● **Task material**:
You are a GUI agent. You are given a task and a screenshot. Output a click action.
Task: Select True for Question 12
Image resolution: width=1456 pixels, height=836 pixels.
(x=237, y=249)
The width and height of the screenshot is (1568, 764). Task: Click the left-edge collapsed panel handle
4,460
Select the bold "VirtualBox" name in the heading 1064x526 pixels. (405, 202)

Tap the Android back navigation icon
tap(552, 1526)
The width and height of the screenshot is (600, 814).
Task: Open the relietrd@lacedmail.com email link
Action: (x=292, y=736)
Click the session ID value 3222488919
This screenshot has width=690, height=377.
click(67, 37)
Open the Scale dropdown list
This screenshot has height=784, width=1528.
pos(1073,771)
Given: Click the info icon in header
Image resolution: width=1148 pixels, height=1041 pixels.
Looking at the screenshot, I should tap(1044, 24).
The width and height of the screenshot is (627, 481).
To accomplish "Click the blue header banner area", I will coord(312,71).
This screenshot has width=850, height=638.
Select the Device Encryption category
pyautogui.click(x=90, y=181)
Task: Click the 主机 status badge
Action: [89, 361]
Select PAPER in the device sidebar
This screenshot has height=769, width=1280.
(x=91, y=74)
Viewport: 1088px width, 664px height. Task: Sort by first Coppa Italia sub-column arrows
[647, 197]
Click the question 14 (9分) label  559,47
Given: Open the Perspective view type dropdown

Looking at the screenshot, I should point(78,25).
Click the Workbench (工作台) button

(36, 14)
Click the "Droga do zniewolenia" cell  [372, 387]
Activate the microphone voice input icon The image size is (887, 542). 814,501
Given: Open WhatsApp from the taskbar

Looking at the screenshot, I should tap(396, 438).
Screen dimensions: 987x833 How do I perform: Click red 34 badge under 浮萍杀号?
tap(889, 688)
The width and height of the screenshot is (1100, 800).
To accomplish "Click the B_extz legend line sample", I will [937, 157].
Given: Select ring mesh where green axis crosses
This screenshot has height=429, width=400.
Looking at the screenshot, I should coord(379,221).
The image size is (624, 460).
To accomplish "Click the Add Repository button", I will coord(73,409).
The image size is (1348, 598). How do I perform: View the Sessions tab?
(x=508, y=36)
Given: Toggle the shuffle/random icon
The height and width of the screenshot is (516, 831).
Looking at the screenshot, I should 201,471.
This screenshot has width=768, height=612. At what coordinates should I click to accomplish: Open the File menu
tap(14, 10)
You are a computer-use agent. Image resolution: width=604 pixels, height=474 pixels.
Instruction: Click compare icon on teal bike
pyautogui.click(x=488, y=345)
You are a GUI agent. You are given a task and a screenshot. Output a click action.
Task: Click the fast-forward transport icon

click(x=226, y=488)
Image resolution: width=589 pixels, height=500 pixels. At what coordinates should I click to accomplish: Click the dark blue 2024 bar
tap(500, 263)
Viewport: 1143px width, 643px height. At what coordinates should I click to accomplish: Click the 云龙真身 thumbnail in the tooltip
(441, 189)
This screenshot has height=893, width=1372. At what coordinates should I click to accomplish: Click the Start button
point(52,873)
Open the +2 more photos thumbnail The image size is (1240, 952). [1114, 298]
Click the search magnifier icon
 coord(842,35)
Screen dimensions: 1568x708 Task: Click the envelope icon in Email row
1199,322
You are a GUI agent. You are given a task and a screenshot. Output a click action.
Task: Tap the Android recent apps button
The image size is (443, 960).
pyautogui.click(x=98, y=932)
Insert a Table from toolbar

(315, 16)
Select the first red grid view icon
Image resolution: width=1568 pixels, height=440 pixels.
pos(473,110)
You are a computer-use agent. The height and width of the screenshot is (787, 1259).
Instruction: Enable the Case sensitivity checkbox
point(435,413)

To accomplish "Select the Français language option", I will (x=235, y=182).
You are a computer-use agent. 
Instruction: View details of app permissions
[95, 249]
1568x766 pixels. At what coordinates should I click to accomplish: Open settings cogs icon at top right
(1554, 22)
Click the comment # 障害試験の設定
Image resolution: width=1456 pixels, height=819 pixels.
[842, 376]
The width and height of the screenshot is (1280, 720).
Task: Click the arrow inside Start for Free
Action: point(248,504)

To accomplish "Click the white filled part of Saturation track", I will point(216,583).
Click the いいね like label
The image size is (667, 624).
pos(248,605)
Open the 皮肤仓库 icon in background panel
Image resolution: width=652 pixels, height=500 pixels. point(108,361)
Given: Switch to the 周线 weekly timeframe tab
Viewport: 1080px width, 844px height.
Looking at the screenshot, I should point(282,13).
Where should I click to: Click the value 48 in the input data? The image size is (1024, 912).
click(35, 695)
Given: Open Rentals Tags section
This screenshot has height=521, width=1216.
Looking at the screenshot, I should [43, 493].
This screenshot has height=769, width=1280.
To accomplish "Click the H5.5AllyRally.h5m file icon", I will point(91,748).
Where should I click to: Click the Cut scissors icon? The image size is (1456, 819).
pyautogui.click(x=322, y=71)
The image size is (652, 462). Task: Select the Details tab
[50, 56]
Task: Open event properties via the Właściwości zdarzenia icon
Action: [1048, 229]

● **Work instructions**: The material above should be given again in full, exactly.

● **Task result**:
You are a GUI agent. You are given a task and a screenshot. Output a click action.
Task: Select True for Question 12
Image resolution: width=1456 pixels, height=836 pixels.
(x=237, y=249)
The width and height of the screenshot is (1568, 764). Task: Click the left-edge collapsed panel handle
4,460
Select the bold "VirtualBox" name in the heading 1064x526 pixels. (405, 202)

Tap the Android back navigation icon
tap(552, 1526)
The width and height of the screenshot is (600, 814).
Task: Open the relietrd@lacedmail.com email link
Action: (x=292, y=736)
Click the session ID value 3222488919
This screenshot has width=690, height=377.
click(67, 37)
Open the Scale dropdown list
This screenshot has height=784, width=1528.
pos(1073,771)
Given: Click the info icon in header
Image resolution: width=1148 pixels, height=1041 pixels.
Looking at the screenshot, I should tap(1044, 24).
The width and height of the screenshot is (627, 481).
To accomplish "Click the blue header banner area", I will coord(312,71).
This screenshot has width=850, height=638.
Select the Device Encryption category
pyautogui.click(x=90, y=181)
Task: Click the 主机 status badge
Action: [89, 361]
Select PAPER in the device sidebar
This screenshot has height=769, width=1280.
(x=91, y=74)
Viewport: 1088px width, 664px height. Task: Sort by first Coppa Italia sub-column arrows
[647, 197]
Click the question 14 (9分) label  559,47
Given: Open the Perspective view type dropdown

Looking at the screenshot, I should point(78,25).
Click the Workbench (工作台) button

(36, 14)
Click the "Droga do zniewolenia" cell  [372, 387]
Activate the microphone voice input icon The image size is (887, 542). 814,501
Given: Open WhatsApp from the taskbar

Looking at the screenshot, I should tap(396, 438).
Screen dimensions: 987x833 How do I perform: Click red 34 badge under 浮萍杀号?
tap(889, 688)
The width and height of the screenshot is (1100, 800).
To accomplish "Click the B_extz legend line sample", I will [937, 157].
Given: Select ring mesh where green axis crosses
This screenshot has height=429, width=400.
Looking at the screenshot, I should coord(379,221).
The image size is (624, 460).
To accomplish "Click the Add Repository button", I will coord(73,409).
The image size is (1348, 598). How do I perform: View the Sessions tab?
(x=508, y=36)
Given: Toggle the shuffle/random icon
The height and width of the screenshot is (516, 831).
Looking at the screenshot, I should 201,471.
This screenshot has width=768, height=612. At what coordinates should I click to accomplish: Open the File menu
tap(14, 10)
You are a computer-use agent. Image resolution: width=604 pixels, height=474 pixels.
Instruction: Click compare icon on teal bike
pyautogui.click(x=488, y=345)
You are a GUI agent. You are given a task and a screenshot. Output a click action.
Task: Click the fast-forward transport icon

click(x=226, y=488)
Image resolution: width=589 pixels, height=500 pixels. At what coordinates should I click to accomplish: Click the dark blue 2024 bar
tap(500, 263)
Viewport: 1143px width, 643px height. At what coordinates should I click to accomplish: Click the 云龙真身 thumbnail in the tooltip
(441, 189)
This screenshot has height=893, width=1372. At what coordinates should I click to accomplish: Click the Start button
point(52,873)
Open the +2 more photos thumbnail The image size is (1240, 952). [1114, 298]
Click the search magnifier icon
 coord(842,35)
Screen dimensions: 1568x708 Task: Click the envelope icon in Email row
1199,322
You are a GUI agent. You are given a task and a screenshot. Output a click action.
Task: Tap the Android recent apps button
The image size is (443, 960).
pyautogui.click(x=98, y=932)
Insert a Table from toolbar

(315, 16)
Select the first red grid view icon
Image resolution: width=1568 pixels, height=440 pixels.
pos(473,110)
You are a computer-use agent. The height and width of the screenshot is (787, 1259).
Instruction: Enable the Case sensitivity checkbox
point(435,413)

To accomplish "Select the Français language option", I will (x=235, y=182).
You are a computer-use agent. 
Instruction: View details of app permissions
[95, 249]
1568x766 pixels. At what coordinates should I click to accomplish: Open settings cogs icon at top right
(1554, 22)
Click the comment # 障害試験の設定
Image resolution: width=1456 pixels, height=819 pixels.
[842, 376]
The width and height of the screenshot is (1280, 720).
Task: Click the arrow inside Start for Free
Action: point(248,504)

To accomplish "Click the white filled part of Saturation track", I will point(216,583).
Click the いいね like label
The image size is (667, 624).
pos(248,605)
Open the 皮肤仓库 icon in background panel
Image resolution: width=652 pixels, height=500 pixels. point(108,361)
Given: Switch to the 周线 weekly timeframe tab
Viewport: 1080px width, 844px height.
Looking at the screenshot, I should point(282,13).
Where should I click to: Click the value 48 in the input data? The image size is (1024, 912).
click(35, 695)
Given: Open Rentals Tags section
This screenshot has height=521, width=1216.
Looking at the screenshot, I should [43, 493].
This screenshot has height=769, width=1280.
To accomplish "Click the H5.5AllyRally.h5m file icon", I will point(91,748).
Where should I click to: Click the Cut scissors icon? The image size is (1456, 819).
pyautogui.click(x=322, y=71)
The image size is (652, 462). Task: Select the Details tab
[50, 56]
Task: Open event properties via the Właściwości zdarzenia icon
Action: [1048, 229]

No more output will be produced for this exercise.